*** Records to process
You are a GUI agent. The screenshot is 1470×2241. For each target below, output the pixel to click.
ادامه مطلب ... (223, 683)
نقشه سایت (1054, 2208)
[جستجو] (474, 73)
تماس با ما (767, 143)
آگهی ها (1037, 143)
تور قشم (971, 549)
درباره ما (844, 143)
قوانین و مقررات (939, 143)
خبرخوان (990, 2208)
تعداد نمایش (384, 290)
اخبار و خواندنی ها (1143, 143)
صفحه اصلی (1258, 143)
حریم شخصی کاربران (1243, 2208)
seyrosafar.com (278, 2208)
******
*** Records to process
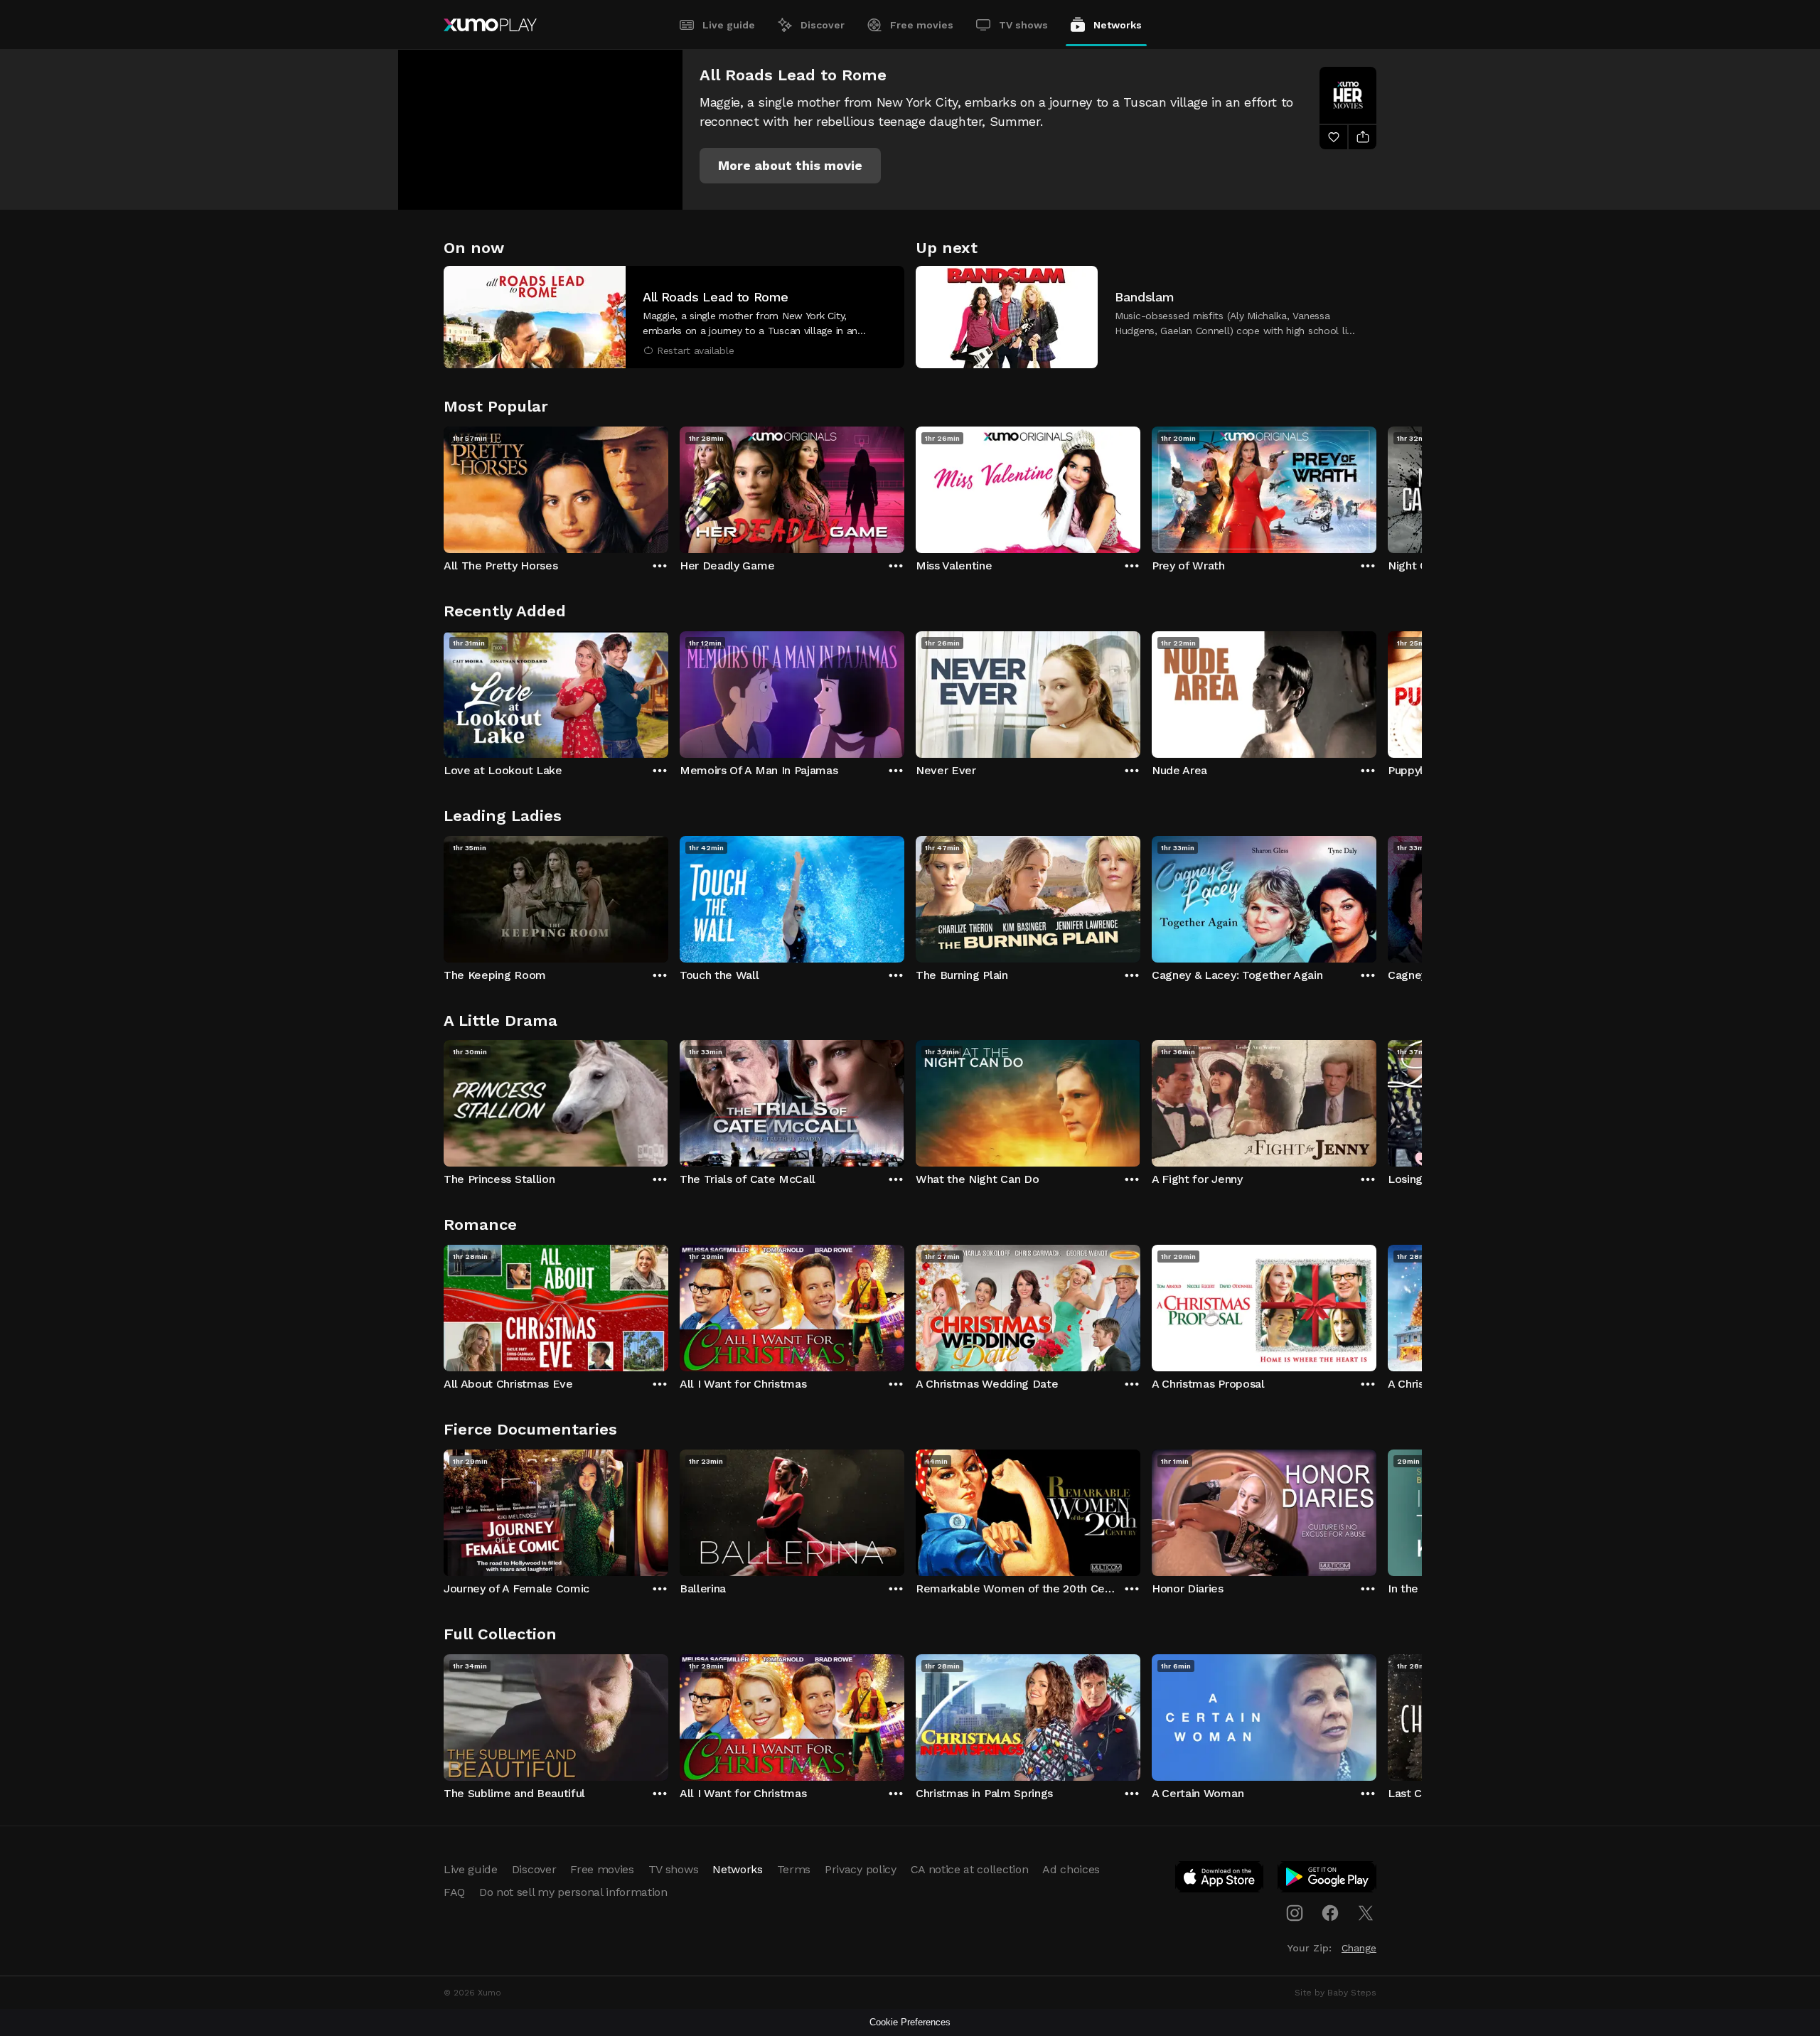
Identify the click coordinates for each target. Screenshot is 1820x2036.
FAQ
******
What needs to be done:
All that belongs in the answer is the run of lines above from the line containing "You are a GUI" through the line containing "seyrosafar.com (278, 2208)", exactly as written.

Output for this exercise:
You are a GUI agent. The screenshot is 1470×2241. For each target below, output the pixel to click.
ادامه مطلب ... (223, 683)
نقشه سایت (1054, 2208)
[جستجو] (474, 73)
تماس با ما (767, 143)
آگهی ها (1037, 143)
تور قشم (971, 549)
درباره ما (844, 143)
قوانین و مقررات (939, 143)
خبرخوان (990, 2208)
تعداد نمایش (384, 290)
اخبار و خواندنی ها (1143, 143)
صفحه اصلی (1258, 143)
حریم شخصی کاربران (1243, 2208)
seyrosafar.com (278, 2208)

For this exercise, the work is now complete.